Rousset nodded. The little Serb was a prickly bastard. But he was the man he wanted.
“If it were, say, a bomb,” Rousset ventured again with polite persistence, “I could provide you with the place and opportunity. I have the wherewithal to do that. You would be responsible for doing it, of course, but… well, since I know him so well I could save you a great deal of time.”
The Serb pondered the gentleman’s demeanor and finicky manner of dress.
He nodded. “When the time is right, maybe we could use some of your ideas.”
“Then you’re confident,” the tall man said.
“Oh…” Skerlic nodded with conviction, pulling down the corners of his small mouth in a shrug of assurance. The Balkan bitterness, the internecine struggles, the racial hatreds, the criminal enterprises that rushed into the vacuum created by incessant war, all of it had taught him that he had a knack for killing. The more he did it, the better he got and the less it bothered him. As far as he was concerned, everyone was ripe for dying, and he might as well be around to help them along and get paid for doing it. And with modern technology, it was so easy nowadays. Confident? “Oh, yes.”
“Then you will do it?”
“Well”-Skerlic looked away smugly-“I will do it, but I’m not sure you will have me do it. It’s a matter of money.”
“What is your fee?”
“Two hundred thousand. Deutsche marks.”
Rousset stared at the Serb. He was delighted. He was prepared to pay more than that, but he didn’t want to appear as though that kind of money didn’t hurt him. He swallowed deliberately, though there was no need. It was for the Serb.
Skerlic saw the reflex and raised his eyebrows and allowed his eyelids to sink lazily in a “take it or leave it” expression.
“I will agree to that,” Rousset said, a hint of strain in his voice.
Skerlic slapped the side of his leg once with his rolled document. “I may have some need to get a message to you. Do you have an e-mail address?”
They exchanged addresses.
“That’s that, then,” Rousset said. “And the payment?”

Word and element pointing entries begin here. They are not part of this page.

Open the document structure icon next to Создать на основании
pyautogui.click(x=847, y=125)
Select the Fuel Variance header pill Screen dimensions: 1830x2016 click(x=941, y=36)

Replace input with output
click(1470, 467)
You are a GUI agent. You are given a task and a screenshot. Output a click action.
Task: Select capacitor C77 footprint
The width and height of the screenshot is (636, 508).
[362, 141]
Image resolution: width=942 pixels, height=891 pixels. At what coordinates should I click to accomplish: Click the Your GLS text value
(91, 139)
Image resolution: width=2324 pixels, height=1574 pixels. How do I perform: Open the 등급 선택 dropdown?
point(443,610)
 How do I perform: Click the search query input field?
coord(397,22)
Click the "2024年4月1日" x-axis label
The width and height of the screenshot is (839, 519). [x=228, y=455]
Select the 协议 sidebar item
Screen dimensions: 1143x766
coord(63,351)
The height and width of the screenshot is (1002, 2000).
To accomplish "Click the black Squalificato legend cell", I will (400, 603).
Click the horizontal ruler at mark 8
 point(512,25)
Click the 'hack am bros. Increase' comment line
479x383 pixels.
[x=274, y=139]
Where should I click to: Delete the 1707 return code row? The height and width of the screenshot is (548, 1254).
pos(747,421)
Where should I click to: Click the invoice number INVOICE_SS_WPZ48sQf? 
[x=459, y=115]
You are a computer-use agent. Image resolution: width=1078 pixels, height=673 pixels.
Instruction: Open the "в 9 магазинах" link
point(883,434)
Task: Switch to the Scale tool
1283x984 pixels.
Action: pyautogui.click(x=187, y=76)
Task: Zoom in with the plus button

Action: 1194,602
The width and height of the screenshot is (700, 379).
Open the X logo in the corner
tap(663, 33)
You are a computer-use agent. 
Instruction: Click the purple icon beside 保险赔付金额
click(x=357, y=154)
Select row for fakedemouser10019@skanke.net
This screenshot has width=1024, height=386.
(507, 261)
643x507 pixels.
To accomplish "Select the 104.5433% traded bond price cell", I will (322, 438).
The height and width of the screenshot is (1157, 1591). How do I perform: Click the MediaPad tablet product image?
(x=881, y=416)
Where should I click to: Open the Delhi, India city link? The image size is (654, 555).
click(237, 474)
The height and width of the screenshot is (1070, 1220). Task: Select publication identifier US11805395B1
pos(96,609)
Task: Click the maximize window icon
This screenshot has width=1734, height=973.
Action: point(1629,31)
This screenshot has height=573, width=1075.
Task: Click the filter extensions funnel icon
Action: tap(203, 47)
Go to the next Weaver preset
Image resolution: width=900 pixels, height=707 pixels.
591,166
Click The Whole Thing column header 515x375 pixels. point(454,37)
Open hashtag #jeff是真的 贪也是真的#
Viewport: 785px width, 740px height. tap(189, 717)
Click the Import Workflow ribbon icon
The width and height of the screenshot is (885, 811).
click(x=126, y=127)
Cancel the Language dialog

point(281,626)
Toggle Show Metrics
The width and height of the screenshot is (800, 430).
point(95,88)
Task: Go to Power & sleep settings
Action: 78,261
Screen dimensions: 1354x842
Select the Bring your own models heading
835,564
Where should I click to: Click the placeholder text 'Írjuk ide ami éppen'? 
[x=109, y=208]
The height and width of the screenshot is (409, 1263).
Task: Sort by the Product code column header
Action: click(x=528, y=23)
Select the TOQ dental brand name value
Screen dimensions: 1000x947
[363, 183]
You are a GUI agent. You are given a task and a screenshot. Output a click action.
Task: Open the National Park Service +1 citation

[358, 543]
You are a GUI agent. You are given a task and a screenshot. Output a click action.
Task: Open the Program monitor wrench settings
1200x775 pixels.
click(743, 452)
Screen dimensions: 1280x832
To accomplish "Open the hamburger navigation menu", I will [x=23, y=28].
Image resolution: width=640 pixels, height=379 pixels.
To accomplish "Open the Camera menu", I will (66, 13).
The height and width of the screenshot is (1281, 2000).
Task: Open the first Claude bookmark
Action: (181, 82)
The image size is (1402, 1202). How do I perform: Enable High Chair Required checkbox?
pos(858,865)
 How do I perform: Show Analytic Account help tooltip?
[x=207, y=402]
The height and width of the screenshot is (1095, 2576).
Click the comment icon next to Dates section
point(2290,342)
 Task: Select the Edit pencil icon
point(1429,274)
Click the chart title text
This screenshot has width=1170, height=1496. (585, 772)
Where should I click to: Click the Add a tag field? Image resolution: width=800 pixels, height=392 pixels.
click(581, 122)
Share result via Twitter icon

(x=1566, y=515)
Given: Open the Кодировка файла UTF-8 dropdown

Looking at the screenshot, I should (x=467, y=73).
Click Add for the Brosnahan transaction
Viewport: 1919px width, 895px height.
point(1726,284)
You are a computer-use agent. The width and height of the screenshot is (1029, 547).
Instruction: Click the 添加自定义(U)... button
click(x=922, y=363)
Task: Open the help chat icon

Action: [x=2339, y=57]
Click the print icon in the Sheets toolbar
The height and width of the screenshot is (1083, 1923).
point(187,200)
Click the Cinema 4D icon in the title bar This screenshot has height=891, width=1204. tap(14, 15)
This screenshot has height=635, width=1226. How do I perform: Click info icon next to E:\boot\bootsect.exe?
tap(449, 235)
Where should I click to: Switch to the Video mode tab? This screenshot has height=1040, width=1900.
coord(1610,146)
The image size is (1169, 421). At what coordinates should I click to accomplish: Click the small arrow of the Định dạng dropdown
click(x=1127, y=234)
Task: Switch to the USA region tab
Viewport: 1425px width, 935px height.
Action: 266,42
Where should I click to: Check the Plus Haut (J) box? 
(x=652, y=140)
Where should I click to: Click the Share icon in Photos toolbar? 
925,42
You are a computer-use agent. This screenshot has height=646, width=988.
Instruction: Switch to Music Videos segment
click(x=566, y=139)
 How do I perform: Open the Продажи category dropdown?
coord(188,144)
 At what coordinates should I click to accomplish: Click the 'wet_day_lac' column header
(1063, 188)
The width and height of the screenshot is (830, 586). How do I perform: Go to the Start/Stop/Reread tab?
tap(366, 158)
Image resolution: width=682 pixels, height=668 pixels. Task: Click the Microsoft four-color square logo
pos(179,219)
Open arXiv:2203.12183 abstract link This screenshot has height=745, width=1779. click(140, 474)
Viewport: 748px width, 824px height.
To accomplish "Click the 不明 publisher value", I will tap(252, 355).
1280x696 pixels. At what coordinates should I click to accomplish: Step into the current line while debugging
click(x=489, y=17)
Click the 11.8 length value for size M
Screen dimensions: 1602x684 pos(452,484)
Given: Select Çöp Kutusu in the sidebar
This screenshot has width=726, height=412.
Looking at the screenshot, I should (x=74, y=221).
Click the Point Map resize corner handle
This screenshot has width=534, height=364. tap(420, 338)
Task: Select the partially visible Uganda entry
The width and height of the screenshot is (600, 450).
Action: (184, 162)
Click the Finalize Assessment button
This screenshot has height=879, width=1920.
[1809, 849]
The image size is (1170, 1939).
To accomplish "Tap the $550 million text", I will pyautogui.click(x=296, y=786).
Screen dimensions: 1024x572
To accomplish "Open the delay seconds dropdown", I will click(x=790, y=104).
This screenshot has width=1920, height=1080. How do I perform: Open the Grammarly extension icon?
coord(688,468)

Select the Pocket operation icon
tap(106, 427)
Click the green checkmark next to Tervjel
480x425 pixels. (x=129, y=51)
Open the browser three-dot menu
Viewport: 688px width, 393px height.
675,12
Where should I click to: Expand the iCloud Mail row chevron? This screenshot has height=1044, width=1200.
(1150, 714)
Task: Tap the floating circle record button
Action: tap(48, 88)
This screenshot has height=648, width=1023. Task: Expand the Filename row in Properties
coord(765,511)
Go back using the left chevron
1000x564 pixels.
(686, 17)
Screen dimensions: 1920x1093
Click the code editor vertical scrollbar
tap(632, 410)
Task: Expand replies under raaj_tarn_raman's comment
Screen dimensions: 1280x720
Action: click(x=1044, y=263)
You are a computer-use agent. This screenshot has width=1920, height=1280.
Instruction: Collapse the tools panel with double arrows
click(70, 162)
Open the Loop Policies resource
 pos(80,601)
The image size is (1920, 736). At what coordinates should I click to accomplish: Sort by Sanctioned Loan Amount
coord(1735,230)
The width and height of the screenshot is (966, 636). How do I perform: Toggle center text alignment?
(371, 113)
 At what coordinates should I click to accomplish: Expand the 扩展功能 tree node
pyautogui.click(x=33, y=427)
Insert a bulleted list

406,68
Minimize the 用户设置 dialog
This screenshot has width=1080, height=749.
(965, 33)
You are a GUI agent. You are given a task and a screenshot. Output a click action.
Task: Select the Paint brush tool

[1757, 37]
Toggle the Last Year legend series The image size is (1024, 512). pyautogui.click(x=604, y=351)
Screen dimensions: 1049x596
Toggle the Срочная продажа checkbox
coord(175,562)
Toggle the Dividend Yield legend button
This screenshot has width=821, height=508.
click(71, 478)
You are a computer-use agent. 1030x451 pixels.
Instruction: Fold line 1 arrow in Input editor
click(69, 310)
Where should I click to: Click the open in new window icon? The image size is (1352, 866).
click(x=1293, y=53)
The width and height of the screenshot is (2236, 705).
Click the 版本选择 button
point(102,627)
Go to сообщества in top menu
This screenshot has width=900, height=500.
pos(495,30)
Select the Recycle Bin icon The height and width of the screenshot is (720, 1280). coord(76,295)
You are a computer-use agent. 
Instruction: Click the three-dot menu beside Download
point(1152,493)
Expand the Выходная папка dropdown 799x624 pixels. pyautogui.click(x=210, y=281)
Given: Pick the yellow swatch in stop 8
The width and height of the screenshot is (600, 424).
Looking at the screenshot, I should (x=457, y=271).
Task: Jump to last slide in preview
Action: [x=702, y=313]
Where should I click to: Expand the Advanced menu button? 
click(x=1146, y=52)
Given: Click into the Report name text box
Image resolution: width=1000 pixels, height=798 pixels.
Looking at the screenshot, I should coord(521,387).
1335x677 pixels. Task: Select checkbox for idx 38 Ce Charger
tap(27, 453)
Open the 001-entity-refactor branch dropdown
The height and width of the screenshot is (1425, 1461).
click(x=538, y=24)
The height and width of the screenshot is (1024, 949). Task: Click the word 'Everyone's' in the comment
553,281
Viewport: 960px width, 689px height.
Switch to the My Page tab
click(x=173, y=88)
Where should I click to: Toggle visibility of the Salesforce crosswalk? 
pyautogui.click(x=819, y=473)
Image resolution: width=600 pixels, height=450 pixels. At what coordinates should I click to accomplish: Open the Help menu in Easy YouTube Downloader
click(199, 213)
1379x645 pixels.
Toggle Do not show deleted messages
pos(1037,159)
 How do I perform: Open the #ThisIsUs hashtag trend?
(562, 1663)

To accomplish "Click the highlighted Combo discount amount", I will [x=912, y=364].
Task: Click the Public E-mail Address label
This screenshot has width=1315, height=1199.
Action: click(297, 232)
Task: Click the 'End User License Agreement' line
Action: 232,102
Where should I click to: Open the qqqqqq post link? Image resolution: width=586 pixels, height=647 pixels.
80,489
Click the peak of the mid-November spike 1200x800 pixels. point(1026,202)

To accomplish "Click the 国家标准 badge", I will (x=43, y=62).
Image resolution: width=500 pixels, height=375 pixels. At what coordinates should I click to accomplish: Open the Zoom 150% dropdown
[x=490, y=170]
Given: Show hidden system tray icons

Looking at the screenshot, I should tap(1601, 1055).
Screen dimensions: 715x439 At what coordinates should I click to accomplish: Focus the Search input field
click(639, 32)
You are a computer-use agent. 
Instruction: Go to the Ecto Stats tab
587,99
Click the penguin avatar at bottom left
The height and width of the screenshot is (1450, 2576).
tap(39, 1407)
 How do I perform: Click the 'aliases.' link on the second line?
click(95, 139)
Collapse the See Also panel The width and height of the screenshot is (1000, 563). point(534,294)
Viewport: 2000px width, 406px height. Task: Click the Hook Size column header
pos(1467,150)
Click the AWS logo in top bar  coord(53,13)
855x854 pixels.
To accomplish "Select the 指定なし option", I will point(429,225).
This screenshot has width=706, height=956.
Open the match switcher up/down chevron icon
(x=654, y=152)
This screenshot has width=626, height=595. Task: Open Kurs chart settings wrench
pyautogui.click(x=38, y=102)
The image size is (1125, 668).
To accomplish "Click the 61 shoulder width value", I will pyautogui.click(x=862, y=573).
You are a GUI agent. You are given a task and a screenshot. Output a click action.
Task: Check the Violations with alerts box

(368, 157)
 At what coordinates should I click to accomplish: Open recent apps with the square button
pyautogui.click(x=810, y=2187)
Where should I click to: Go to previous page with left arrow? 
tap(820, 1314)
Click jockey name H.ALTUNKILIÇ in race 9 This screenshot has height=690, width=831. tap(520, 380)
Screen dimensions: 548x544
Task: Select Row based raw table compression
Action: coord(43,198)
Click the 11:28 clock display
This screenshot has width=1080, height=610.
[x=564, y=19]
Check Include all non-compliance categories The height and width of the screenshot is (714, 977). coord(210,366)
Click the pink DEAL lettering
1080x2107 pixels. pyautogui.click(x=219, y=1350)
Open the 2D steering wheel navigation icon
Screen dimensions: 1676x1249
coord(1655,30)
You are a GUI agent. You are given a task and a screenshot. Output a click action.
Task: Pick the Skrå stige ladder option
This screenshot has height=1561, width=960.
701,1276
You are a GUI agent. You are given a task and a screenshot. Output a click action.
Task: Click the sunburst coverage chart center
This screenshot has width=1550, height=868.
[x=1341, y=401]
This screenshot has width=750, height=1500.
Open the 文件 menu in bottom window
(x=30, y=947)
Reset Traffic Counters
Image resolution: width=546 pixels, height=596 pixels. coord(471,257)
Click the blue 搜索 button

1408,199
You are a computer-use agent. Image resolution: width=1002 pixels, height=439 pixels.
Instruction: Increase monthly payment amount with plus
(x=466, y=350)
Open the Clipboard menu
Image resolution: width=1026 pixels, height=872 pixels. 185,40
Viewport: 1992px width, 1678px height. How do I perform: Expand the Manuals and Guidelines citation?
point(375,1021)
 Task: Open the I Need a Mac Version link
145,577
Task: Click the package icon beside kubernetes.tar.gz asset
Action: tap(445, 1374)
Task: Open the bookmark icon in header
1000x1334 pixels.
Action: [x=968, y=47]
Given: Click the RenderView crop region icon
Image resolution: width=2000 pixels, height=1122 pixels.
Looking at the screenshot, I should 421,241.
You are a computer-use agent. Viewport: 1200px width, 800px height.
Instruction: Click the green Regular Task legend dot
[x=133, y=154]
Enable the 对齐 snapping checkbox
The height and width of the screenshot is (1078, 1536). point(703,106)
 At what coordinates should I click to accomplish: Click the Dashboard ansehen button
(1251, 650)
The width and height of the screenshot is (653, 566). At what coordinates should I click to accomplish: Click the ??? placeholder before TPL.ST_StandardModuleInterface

“Don’t worry about the payment.” The little Serb looked at the older man. “When I’m ready for it, I’ll want it all.”
“Of course.” Rousset hesitated. “I’ll need proof, naturally, that you’ve done your job.”
“That won’t be a problem.”
They didn’t shake hands. Skerlic simply turned away and walked back out into the vast nave, moving through shafts of light, his own decisive and irreverent footsteps clearly distinguishable from among the shuffling soles of the tourists, until the last shadow swallowed him and he was gone, somewhere near the chapel of St. Wenceslas and the Golden Portal.
Claude Corsier, one hand behind his back, the other tugging pensively at the salt-and-pepper goatee, watched Skerlic leave. He didn’t know exactly what he had expected, but he hadn’t expected that. As a lover of art, he was naturally a little romantic as well, and the dark angel that he had imagined he would meet for this conspiracy had been quite other than this abrupt and testy little Serb with pale eyes and a deteriorating complexion. Still, he did have to admit, there was something of the smell of death about him.